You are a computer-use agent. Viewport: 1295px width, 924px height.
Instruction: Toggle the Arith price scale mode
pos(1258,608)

------------------------------------------------------------

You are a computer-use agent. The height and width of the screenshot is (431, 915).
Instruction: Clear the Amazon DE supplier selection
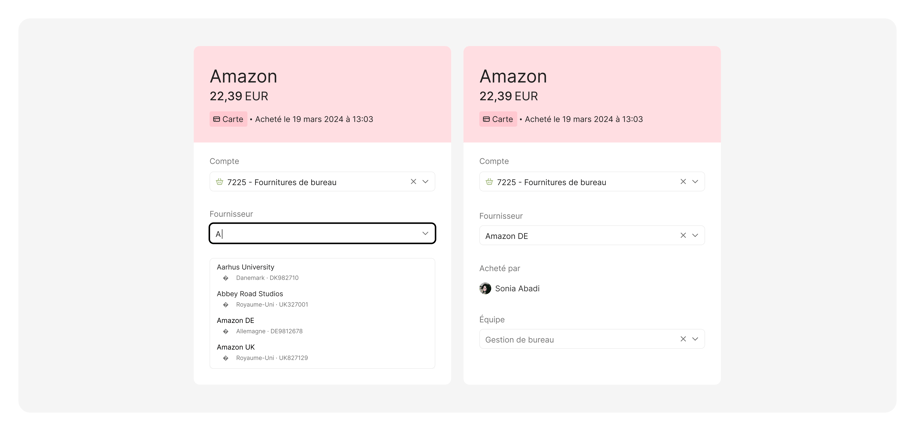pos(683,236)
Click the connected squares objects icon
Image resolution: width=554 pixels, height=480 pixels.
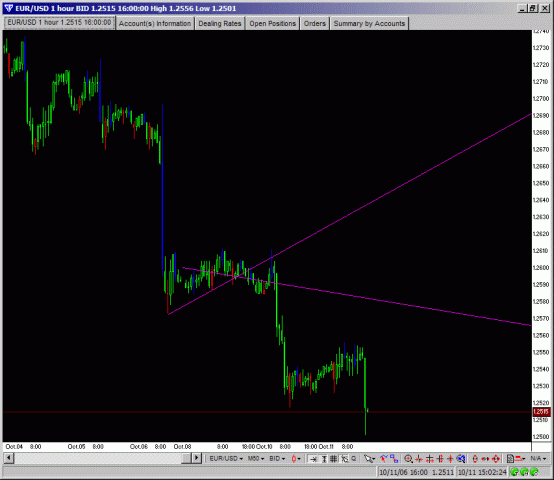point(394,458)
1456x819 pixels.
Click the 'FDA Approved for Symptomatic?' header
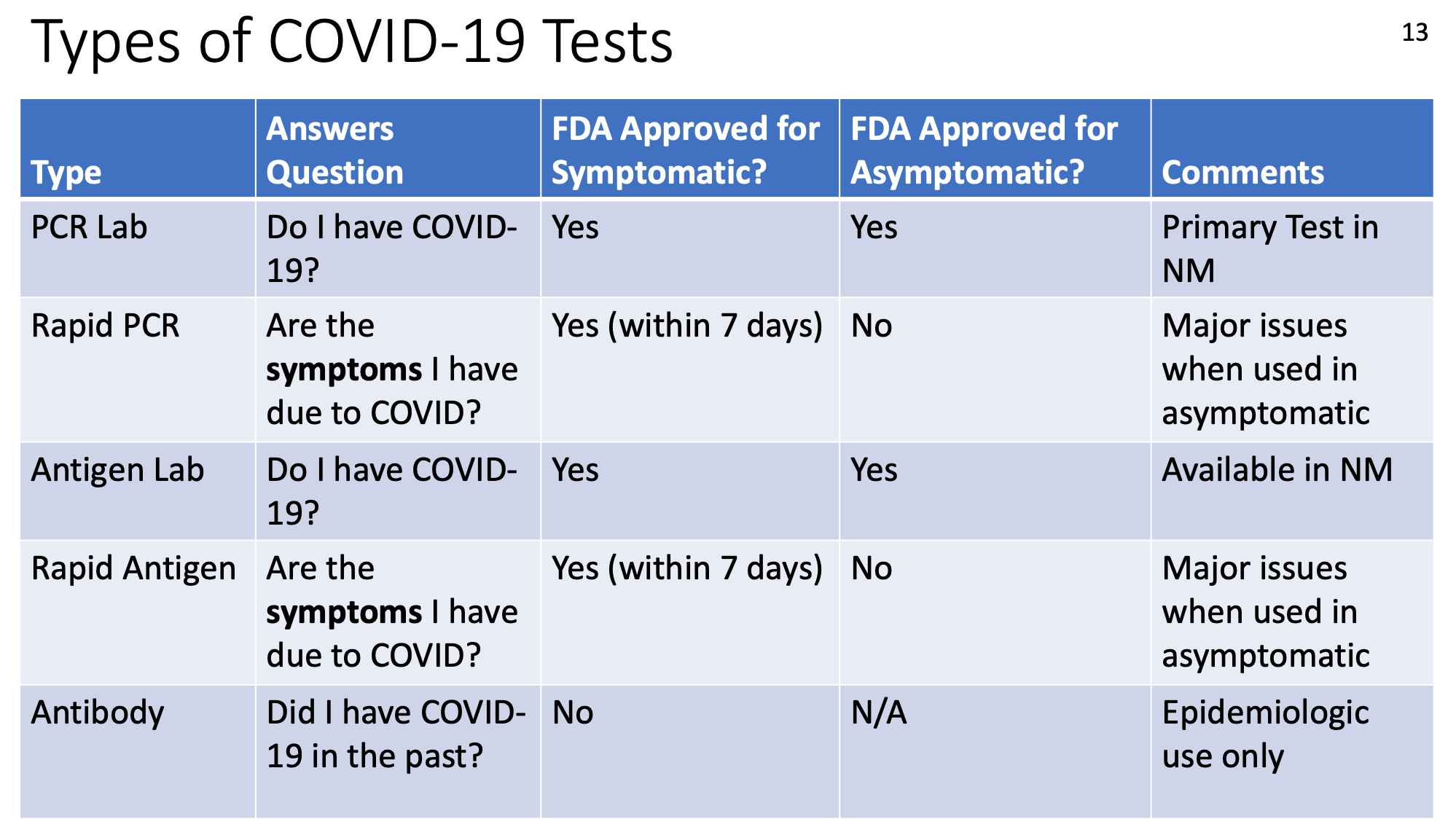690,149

------------------------------------------------------------

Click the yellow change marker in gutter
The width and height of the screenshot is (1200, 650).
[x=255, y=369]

------------------------------------------------------------

Work request: Taking the material above one line at a time, count the lines that include "agent" as a word or string, and give only that number.

Exercise answer: 2